AirVantage asset data commands are sometimes very slow to reach target

nick · May 25, 2018, 5:39pm

Hello all,

I’ve recently been working on issuing commands to our hardware using AirVantage asset data commands and the AirVantage REST API to issue these commands. For the most part, it works well and responds quickly. However, roughly 1 in 10 requests seem to take up to 5 minutes to arrive on the hardware. Is this normal/expected behaviour? If so, where is the bottleneck?

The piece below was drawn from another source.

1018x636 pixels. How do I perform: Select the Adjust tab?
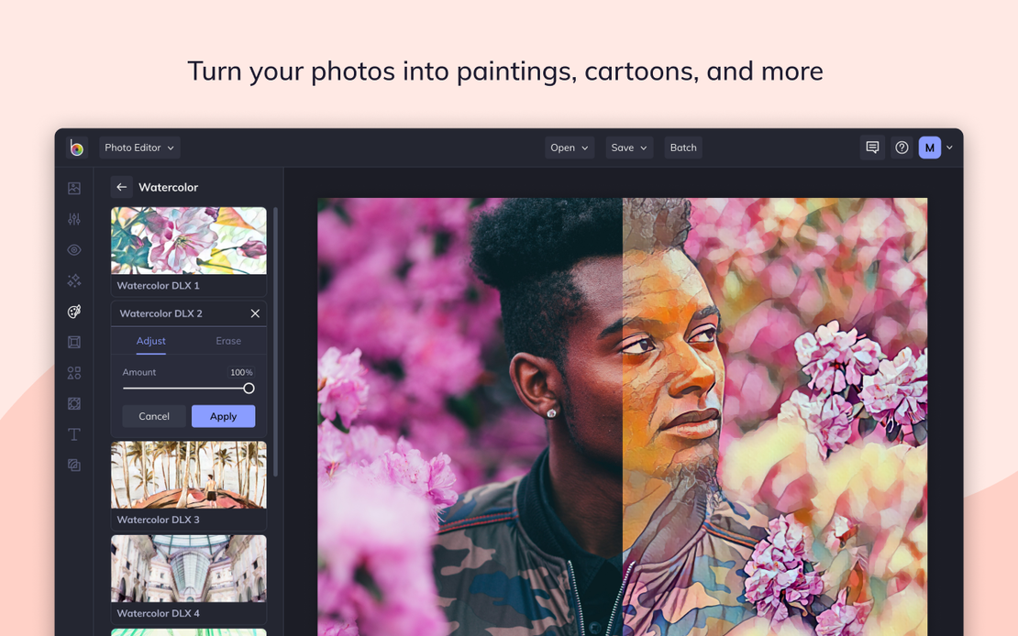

Any help is greatly appreciated. Let me know if you any logs or debug info would be helpful and I can provide it.

Cheers!

nick · May 25, 2018, 6:05pm

Example operation that took ~2 minutes

nick · May 29, 2018, 9:24pm

Hey all,

I’m still seeing this, but it seems worse lately. It’s not uncommon for them to just never get delivered period now.

I’ve been sure to check that my target and operations are using the same path:

May 29 21:00:01 swi-mdm9x15 user.info Legato:  INFO | avcDaemon[1019]/avcDaemon T=main | avData.c le_avdata_AddResourceEventHandler() 2460 | Registering handler on /syncConfig/commands/takePhoto

drewwestrick · May 30, 2018, 12:03am

@nick

I have had similar issues with commands taking a long time to execute. What version of Legato are you currently running? I’ve seen much better AirVantage connection performance (upstream & downstream) using 18.04 with the mangOH legato patches applied.

nick · May 30, 2018, 12:50am

Hey @drewwestrick,

We’re running the same setup (18.04 and patches) and it still performs poorly. It seems today that none of our requests are getting delivered period.

drewwestrick · May 30, 2018, 1:46am

@nick

Yeah, I’ve definitely seen things be hit or miss with AV especially on the data receive side of things.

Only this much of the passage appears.